| Provided text |

# # #

Home > Cardiology > ESC 2022 > Heart Failure > ESC 2022 Highlights Podcast

ESC 2022 Highlights Podcast

Presented by
Dr Robert van den Heuvel, Medicom
Conference
ESC 2022


In this episode, Medicom’s correspondent covers 6 presentations from the European Society of Cardiology congress (ESC 2022), held in Barcelona, Spain, from 26-29 August 2022.
The topics discussed are:

  1. Old dogs, new tricks: Acetazolamide plus loop diuretics improves decongestion 
    Adding acetazolamide, a carbonic anhydrase inhibitor that reduces renal proximal tubular sodium reabsorption, to loop diuretics in patients with acute decompensated heart failure with volume overload improved the rates of successful decongestion within 3 days, according to findings from the ADVOR trial. Because acetazolamide is inexpensive and clinics have >70 years of experience with this off-patent drug, it is anticipated that its wide adoption as a new standard-of-care will improve the speed and efficacy of decongestion, and will save millions of lives.
  2. Polypill SECUREs win in secondary prevention in elderly
    The 3-drug fixed-dose ‘polypill’ containing aspirin, ramipril, and atorvastatin, prevents secondary cardiovascular events in people ≥65 years old who have previously had a myocardial infarction, reducing cardiovascular mortality by 33% in this vulnerable patient population.

# # #

| Supplied information |
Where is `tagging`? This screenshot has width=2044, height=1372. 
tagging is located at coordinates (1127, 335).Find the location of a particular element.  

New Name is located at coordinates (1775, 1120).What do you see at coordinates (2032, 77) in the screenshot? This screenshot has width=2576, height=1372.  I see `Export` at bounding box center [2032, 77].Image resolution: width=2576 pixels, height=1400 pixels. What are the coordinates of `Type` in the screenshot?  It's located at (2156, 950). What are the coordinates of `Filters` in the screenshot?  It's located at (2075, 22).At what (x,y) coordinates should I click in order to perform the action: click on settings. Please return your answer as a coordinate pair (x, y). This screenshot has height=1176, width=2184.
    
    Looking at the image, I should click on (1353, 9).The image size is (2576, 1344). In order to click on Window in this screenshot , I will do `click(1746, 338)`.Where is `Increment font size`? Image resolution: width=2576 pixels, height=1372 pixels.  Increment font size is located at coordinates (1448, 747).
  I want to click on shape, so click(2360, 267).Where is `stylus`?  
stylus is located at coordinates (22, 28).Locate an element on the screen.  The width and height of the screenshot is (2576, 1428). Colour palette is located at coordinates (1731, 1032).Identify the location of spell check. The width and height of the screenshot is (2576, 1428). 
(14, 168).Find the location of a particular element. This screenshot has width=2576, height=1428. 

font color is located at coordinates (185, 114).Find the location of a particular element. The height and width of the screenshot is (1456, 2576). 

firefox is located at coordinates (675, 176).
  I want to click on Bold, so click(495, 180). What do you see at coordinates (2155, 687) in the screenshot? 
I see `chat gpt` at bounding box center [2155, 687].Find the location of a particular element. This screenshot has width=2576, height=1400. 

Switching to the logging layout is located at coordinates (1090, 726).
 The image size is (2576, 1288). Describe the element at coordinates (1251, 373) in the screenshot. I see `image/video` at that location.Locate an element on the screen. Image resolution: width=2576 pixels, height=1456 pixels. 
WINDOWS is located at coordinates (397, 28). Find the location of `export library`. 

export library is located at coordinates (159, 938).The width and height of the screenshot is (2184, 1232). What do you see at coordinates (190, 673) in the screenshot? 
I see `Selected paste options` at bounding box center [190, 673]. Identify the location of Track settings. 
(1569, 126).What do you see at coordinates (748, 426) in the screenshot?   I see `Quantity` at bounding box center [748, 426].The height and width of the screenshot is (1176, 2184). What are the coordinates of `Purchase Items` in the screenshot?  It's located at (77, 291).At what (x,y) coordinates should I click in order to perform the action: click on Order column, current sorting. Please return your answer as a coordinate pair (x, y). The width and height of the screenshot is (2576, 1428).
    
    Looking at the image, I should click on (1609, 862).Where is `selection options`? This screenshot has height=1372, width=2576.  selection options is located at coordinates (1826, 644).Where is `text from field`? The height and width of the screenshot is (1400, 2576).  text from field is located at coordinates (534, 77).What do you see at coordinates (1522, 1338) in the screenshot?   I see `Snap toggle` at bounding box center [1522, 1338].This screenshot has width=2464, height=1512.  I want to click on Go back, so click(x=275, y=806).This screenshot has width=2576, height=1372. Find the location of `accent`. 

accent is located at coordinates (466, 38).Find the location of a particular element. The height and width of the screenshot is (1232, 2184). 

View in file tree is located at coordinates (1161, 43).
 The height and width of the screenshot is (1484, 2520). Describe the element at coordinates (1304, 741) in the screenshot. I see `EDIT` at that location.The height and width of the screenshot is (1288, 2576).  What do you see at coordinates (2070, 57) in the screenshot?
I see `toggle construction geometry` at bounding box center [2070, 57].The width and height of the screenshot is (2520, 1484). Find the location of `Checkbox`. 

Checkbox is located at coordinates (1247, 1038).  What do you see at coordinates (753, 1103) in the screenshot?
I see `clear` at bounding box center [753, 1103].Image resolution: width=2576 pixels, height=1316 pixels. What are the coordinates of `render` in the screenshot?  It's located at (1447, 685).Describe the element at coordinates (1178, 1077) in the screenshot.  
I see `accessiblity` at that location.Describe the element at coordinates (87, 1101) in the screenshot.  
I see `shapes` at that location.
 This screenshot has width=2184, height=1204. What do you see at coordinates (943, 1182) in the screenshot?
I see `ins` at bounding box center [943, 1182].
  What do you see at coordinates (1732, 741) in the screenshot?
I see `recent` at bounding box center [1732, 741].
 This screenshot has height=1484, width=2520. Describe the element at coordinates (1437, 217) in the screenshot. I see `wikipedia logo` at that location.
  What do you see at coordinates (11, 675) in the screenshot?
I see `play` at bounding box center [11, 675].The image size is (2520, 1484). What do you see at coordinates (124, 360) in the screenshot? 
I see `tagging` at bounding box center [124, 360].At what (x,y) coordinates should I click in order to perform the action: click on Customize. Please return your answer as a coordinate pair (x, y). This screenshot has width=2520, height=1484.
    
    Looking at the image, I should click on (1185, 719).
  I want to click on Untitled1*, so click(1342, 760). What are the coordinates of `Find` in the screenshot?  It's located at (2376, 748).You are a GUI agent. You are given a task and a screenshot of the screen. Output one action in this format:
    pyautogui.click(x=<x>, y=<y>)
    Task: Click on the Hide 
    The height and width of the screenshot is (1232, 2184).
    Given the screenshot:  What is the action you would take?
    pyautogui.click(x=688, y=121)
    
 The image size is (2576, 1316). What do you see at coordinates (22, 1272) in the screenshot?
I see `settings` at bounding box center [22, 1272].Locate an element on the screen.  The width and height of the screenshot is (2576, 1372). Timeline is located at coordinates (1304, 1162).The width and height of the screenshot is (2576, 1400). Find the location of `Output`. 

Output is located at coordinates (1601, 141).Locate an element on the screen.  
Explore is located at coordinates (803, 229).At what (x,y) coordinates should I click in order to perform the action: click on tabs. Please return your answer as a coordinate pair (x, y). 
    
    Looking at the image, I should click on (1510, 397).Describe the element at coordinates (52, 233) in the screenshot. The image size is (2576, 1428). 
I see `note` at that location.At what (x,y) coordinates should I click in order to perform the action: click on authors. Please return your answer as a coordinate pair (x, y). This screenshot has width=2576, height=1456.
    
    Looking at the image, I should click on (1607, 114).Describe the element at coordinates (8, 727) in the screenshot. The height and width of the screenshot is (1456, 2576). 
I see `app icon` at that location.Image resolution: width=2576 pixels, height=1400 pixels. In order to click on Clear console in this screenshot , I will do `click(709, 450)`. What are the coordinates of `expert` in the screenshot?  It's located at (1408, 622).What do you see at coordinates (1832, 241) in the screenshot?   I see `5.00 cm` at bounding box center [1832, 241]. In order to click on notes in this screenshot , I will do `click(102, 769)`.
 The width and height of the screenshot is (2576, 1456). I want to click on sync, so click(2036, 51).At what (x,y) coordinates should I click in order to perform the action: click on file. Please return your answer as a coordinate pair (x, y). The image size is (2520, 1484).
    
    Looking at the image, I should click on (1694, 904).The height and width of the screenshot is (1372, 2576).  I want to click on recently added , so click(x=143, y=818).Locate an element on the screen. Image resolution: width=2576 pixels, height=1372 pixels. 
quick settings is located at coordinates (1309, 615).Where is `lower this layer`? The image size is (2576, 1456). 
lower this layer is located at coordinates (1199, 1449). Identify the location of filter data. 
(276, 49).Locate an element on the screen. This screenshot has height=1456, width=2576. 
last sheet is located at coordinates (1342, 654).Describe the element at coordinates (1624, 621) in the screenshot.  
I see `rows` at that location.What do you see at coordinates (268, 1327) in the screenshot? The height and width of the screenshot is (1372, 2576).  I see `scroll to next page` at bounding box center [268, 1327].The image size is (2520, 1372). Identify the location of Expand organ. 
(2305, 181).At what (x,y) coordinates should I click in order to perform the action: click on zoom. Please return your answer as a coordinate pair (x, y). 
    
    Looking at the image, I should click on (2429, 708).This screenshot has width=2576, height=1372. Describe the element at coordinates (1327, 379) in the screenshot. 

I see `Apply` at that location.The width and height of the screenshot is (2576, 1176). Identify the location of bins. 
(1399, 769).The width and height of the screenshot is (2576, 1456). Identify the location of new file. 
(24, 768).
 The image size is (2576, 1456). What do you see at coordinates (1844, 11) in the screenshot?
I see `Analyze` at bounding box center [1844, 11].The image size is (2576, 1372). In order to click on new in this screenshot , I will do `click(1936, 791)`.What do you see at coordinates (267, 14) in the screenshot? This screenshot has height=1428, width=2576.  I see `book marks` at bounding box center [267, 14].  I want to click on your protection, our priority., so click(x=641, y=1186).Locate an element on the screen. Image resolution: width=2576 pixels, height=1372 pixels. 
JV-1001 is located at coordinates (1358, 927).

# # #

| Required action A |
Repeat the podcast page text between "Presented by" and "26-29 August 2022.", inclusive, swapping "Barcelona" for "Madrid".
| Required action B |
According to the podcast page, which three drugs make up the polypill?

| Task result A |
Presented by
Dr Robert van den Heuvel, Medicom
Conference
ESC 2022


In this episode, Medicom’s correspondent covers 6 presentations from the European Society of Cardiology congress (ESC 2022), held in Madrid, Spain, from 26-29 August 2022.

| Task result B |
Aspirin, ramipril, and atorvastatin.